> _SET TASK 1_
Could you retype the Spark performance thread from "but B is still" to "And Shuffle concepts."?
> _SET TASK 2_
Can you sum up the Spark performance thread in two sentences?

> _PASSAGE TO READ_

--------------------

GroupByKey vs Join performance in Spark

GroupByKey vs Join performance in Spark - apache-spark

I have an RDD like (id, (val1, val2)). I want to normalize the val2 values for each id by dividing by sum of all val2 for that particular id. So my output should look like (id, (val1, val2normalized))
There are 2 ways of doing this
Do a groupByKey on id followed by normalizing the value using mapValues.
Do a reduceByKey to get RDD like (id, val2sum) and join this RDD with original RDD to get (id, ((val1, val2), val2sum)) followed by mapValuesto normalize.
Which one should be chosen?

If you limit yourself to:
RDD API.
groupByKey + mapValues vs. reduceByKey + join
the former one will be preferred. Since RDD.join is implemented using cogroup the cost of the latter strategy can be only higher than groupByKey (cogroup on the unreduced RDD will be equivalent to groupByKey, but you additionally need a full shuffle for reduceByKey). Please keep in mind, that if groups are to large, neither solution will be feasible.
This however might not be the optimal choice. Depending on the size of each group and the total number of groups, you might be able to achieve much better performance using broadcast join.
At the same time DataFrame API comes with significantly improved shuffle internals and can automatically apply some optimizations, including broadcast joins.

Related

How to avoid shuffles while joining DataFrames on unique keys?

I have two DataFrames A and B:
A has columns (id, info1, info2) with about 200 Million rows
B only has the column id with 1 million rows
The id column is unique in both DataFrames.
I want a new DataFrame which filters A to only include values from B.
if B was very small I know I would something along the lines of
A.filter($("id") isin B("id"))
but B is still pretty large, so not all of it can fit as a broadcast variable.
and I know I could use
A.join(B, Seq("id"))
but that wouldn't harness the uniqueness and I'm afraid will cause unnecessary shuffles.
What is the optimal method to achieve that task?

If you have not applied any partitioner on Dataframe A, May be this will help you understanding Join And Shuffle concepts.
Without Partitioner :
A.join(B, Seq("id"))

--------------------

> _SOURCE DATA_
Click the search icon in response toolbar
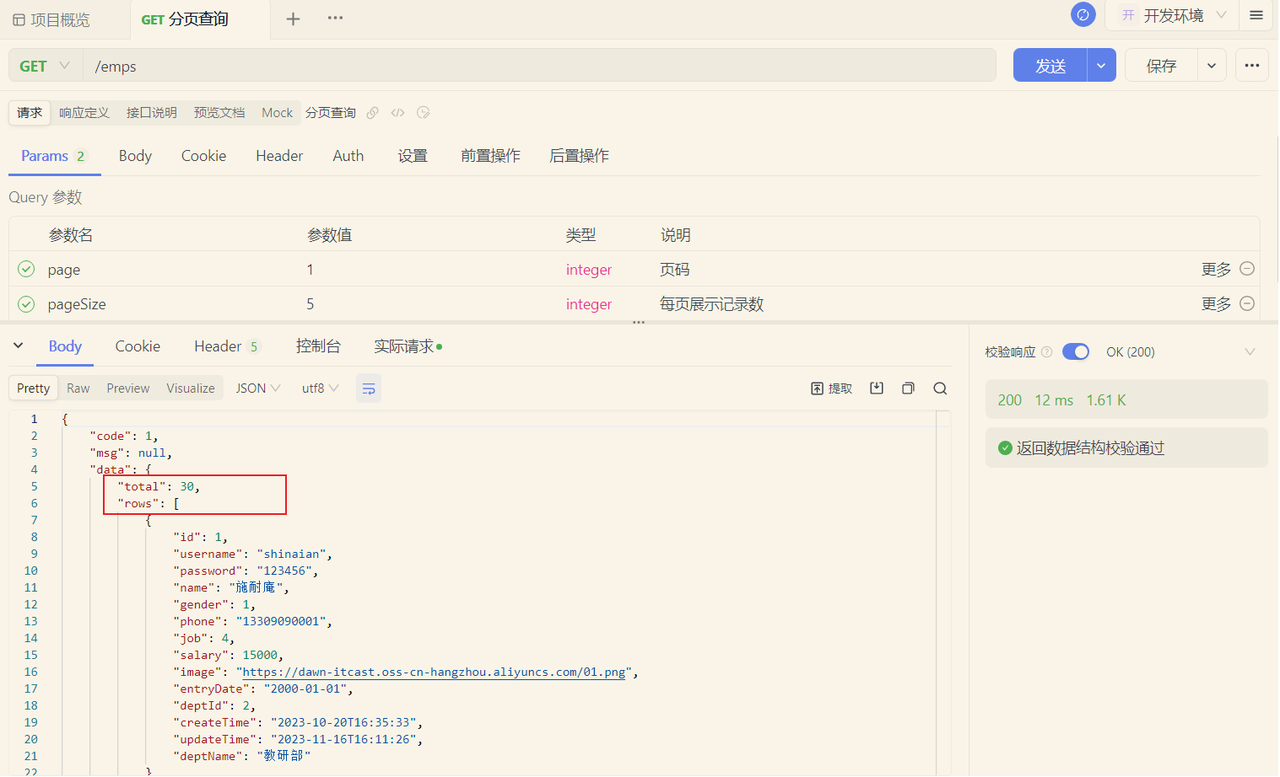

--------------------

> _FULL SOLUTION 1_
but B is still pretty large, so not all of it can fit as a broadcast variable.
and I know I could use
A.join(B, Seq("id"))
but that wouldn't harness the uniqueness and I'm afraid will cause unnecessary shuffles.
What is the optimal method to achieve that task?

If you have not applied any partitioner on Dataframe A, May be this will help you understanding Join And Shuffle concepts.

> _FULL SOLUTION 2_
A user asks whether to normalize val2 per id in an RDD with groupByKey plus mapValues or with reduceByKey plus join, and the reply favors groupByKey because RDD.join is built on cogroup and the join approach adds a full shuffle, though a broadcast join or the DataFrame API may perform better. A related question asks how to filter a DataFrame of about 200 million rows down to the ids in a 1-million-row DataFrame without unnecessary shuffles, since the smaller one cannot fit entirely in a broadcast variable.